Tuberculosis (TB) is a chronic bacterial infection that usually infects the lungs, although
other organs are sometimes involved. TB is primarily an airborne disease.

There is a difference between being infected with the TB bacterium and having active
tuberculosis disease.

There are 3 important ways to describe the stages of TB. They are as follows:

1. Exposure: This occurs when a person has been in contact, or exposed to, another
person who is thought to have or does have TB. The exposed person will have a
negative skin test, and normal chest x-ray, and no signs or symptoms of the
disease.

2. TB infection: This occurs when a person has the TB bacteria in his/her body, but
does not have symptoms of the disease. This person would have a positive skin
test, but a normal chest x-ray.

3. TB disease: This describes the person that has signs and symptoms of an active
infection. The person would have a positive skin test and a positive chest x-ray.

The predominant TB bacterium is Mycobacterium tuberculosis (M. tuberculosis). Most


people infected with M. tuberculosis never develop active TB. However, in people with
weakened immune systems, especially those with HIV (human immunodeficiency virus),
TB organisms can overcome the body's defenses, multiply, and cause an active disease.
Who is at risk for developing TB?

TB affects all ages, races, income levels, and both genders. Those at higher risk include
the following:

• people who live or work with others who have TB

• medically underserved populations

• homeless people

• people from other countries where TB is prevalent

• people in group settings, such as nursing homes

• people who abuse alcohol

• people who use intravenous drugs

• people with impaired immune systems

• the elderly

• healthcare workers who come in contact with high-risk populations

What are the symptoms of TB?

The following are the most common symptoms for TB. However, each individual may
experience symptoms differently.

• cough that will not go away


• fatigue
• loss of appetite
• loss of weight
• fever
• coughing blood
• night perspiring

The symptoms of TB may resemble other lung conditions or medical problems. Consult a
physician for a diagnosis.
What causes TB?

The TB bacterium is spread through the air; however, repeated exposure to the germs is
usually necessary before a person will become infected. It is not likely to be transmitted
through personal items, such as clothing, bedding, or other items that a person with TB
has touched. Adequate ventilation is the most important measure to prevent the
transmission of TB.

How is TB diagnosed?

TB is diagnosed with a TB skin test. In this test, a small amount of testing material is
injected into the top layer of the skin. If a certain size bump develops within two or three
days, the test may be positive for tuberculosis infection.
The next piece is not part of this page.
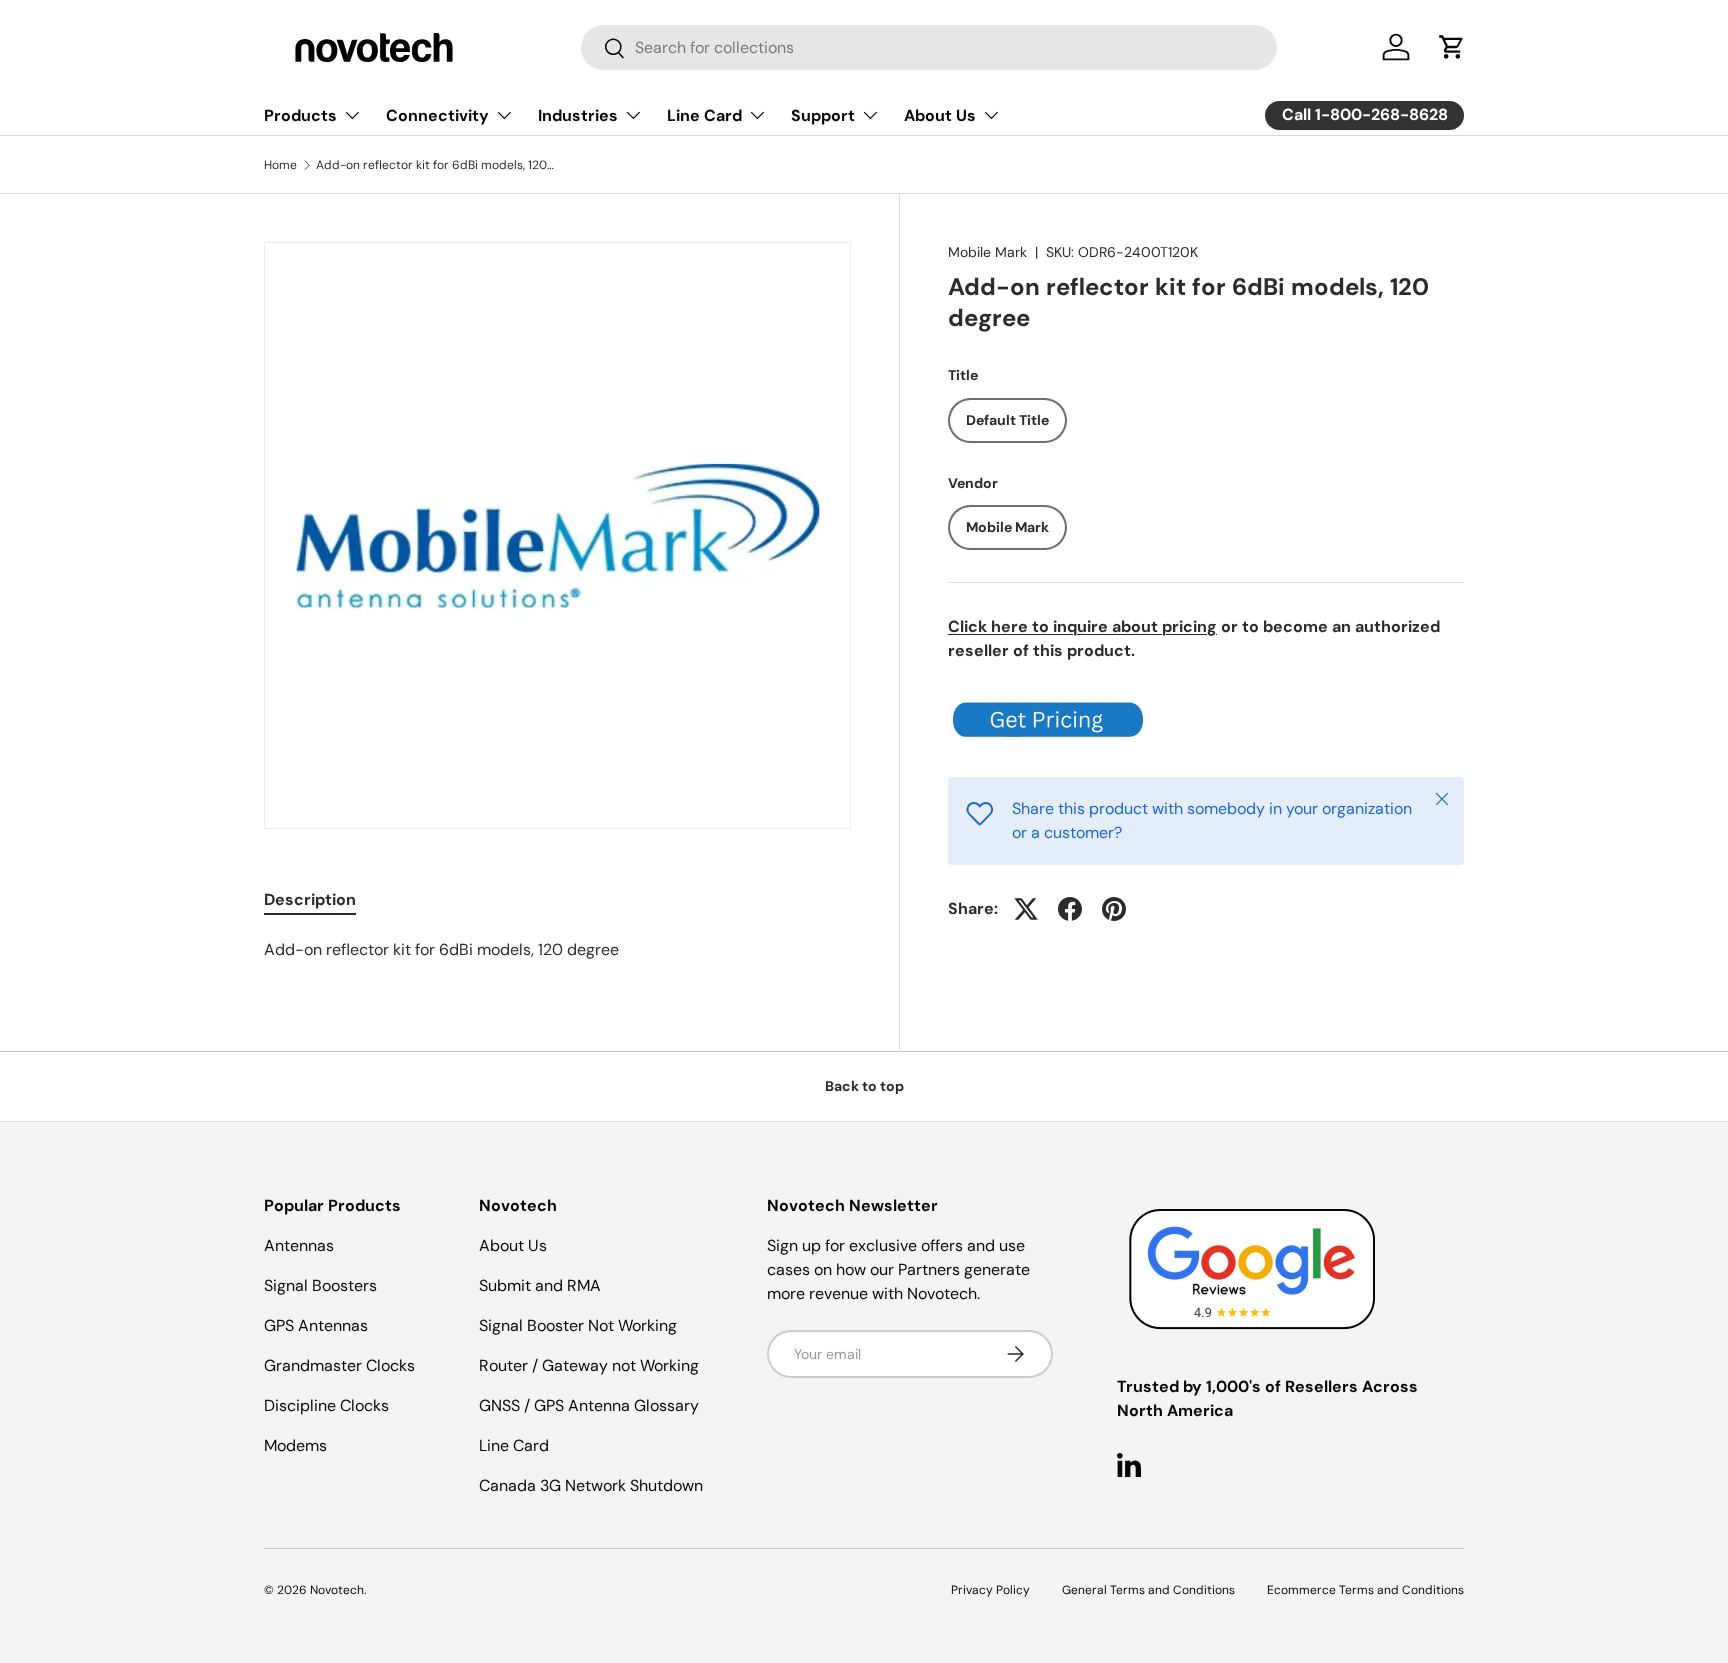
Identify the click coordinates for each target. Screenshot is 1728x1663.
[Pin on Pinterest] (1114, 909)
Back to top (864, 1086)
Additional tests to determine if a
person has TB disease include x-rays and sputum tests.

TB skin tests are suggested for those:

• in high-risk categories.
• who live or work in close contact with people who are at high-risk.
• who have never had a TB skin test.

Recommendations for skin testing in children, from the American Academy of Pediatrics
are as follows:

Immediate testing:

• If the child is thought to have been exposed in the last 5 years.
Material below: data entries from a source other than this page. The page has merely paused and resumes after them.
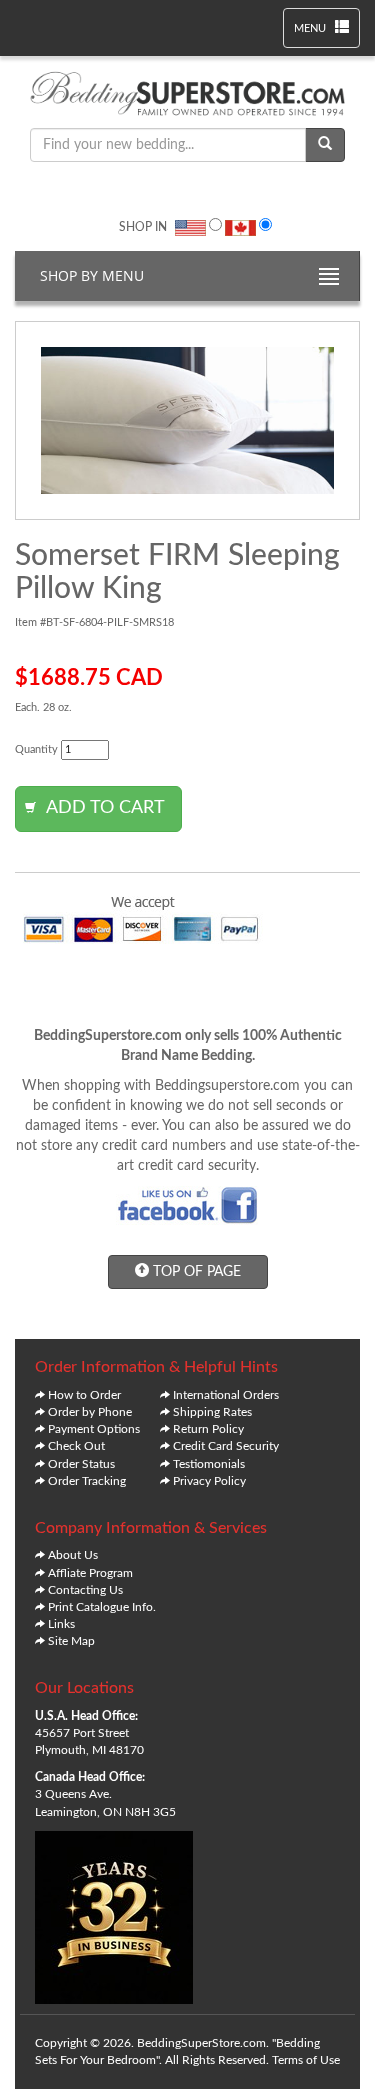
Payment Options (94, 1429)
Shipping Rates (212, 1412)
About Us (73, 1555)
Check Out (76, 1446)
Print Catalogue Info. (102, 1607)
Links (61, 1624)
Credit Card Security (226, 1446)
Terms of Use (306, 2060)
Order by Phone (90, 1412)
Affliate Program (90, 1573)
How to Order (84, 1395)
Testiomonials (209, 1464)
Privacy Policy (209, 1481)
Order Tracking (87, 1481)
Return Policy (208, 1429)
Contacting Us (85, 1590)
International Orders (226, 1395)
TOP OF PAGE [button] (195, 1272)
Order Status (81, 1464)
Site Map (71, 1641)
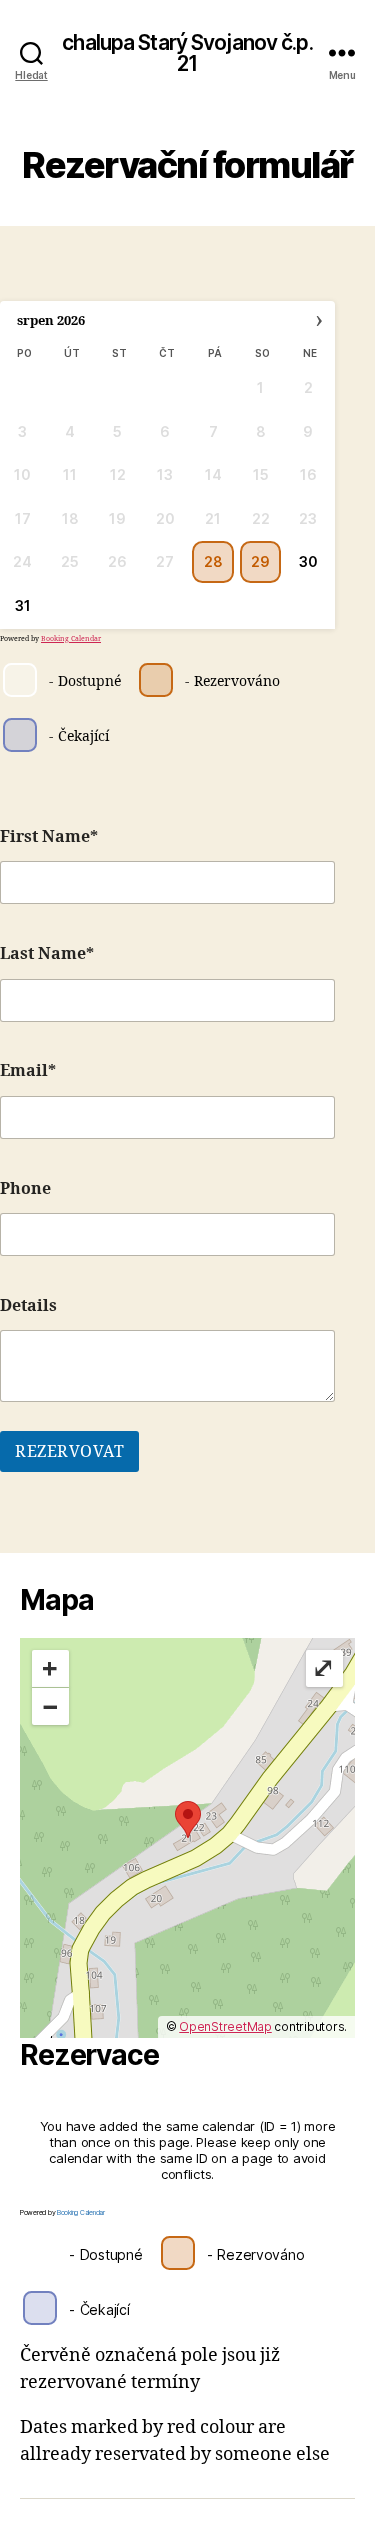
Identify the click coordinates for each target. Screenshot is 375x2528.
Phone (25, 1189)
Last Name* (47, 954)
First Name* (49, 837)
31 (23, 605)
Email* (28, 1071)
• If the child has an x-ray that looks like TB.
• If the child has any symptoms of TB.
• A child that is coming from countries where TB is prevalent.

Yearly skin testing:

• Children with HIV.


• Children that are in jail.

Testing every 2 to 3 years:

• Children that are exposed to high-risk people.

Consider testing in children from ages 4 to 6 and 11 to 16 if:

• A child's parent has come from a high-risk country.

• A child has traveled to high-risk areas.


• Children who live in densely populated areas.

Treatment for tuberculosis:

Specific treatment will be determined by your physician based on:

• your age, overall health, and medical history


• extent of the disease
• your tolerance for specific medications, procedures, or therapies
• expectations for the course of the disease
• your opinion or preference

Treatment may include:

• short-term hospitalization
• medications

Treatment may last for many months. However, once the treatment begins, the patient
begins to feel well very soon. The patient is not usually contagious once treatment begins,
provided that treatment is carried through to the end, as prescribed by a physician.